PROBLEM STATEMENT: Pull out every line of the records that contains the word "plus", matching case exactly.

[PROVIDED DATA start]

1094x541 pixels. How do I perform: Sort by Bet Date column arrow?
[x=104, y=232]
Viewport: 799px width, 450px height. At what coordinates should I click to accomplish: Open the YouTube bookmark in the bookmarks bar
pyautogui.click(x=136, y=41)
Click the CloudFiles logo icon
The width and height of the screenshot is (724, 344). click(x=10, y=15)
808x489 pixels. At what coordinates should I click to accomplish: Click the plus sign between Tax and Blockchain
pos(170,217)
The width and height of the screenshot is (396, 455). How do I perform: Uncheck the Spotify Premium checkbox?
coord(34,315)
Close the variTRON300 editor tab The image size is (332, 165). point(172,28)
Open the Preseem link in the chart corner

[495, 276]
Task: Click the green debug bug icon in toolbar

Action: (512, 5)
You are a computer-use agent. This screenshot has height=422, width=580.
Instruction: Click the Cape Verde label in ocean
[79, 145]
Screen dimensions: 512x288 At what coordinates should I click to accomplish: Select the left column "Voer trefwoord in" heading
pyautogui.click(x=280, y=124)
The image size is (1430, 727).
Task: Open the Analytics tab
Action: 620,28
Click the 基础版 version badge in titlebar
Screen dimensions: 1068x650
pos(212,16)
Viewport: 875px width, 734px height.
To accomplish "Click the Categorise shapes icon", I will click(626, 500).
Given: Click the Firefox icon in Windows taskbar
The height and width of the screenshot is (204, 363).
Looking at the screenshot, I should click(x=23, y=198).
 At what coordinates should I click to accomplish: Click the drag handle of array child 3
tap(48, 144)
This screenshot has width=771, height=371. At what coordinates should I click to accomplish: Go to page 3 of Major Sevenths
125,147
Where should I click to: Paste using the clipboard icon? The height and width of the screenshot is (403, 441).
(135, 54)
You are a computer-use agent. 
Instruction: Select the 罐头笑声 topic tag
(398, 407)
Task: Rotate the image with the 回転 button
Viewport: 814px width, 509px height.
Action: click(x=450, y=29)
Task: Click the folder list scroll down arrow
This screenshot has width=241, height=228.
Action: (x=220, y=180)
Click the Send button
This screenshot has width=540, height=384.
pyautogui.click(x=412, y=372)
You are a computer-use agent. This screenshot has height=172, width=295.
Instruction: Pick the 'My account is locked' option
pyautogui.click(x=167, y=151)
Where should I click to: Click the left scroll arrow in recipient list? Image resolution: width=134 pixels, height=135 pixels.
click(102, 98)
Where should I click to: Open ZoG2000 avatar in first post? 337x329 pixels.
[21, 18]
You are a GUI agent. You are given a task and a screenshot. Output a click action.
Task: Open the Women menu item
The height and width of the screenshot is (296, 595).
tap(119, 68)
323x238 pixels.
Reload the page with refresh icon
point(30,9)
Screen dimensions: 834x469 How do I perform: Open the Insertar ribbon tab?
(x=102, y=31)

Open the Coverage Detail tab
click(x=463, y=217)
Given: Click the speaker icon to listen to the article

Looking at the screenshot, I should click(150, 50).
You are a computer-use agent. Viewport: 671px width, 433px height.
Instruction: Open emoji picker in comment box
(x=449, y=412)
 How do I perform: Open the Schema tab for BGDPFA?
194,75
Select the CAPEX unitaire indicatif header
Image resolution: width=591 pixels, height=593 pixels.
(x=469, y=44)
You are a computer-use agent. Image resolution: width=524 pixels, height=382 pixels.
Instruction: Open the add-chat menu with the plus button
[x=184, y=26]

[PROVIDED DATA end]

WORKED SOLUTION:
808x489 pixels. At what coordinates should I click to accomplish: Click the plus sign between Tax and Blockchain
Instruction: Open the add-chat menu with the plus button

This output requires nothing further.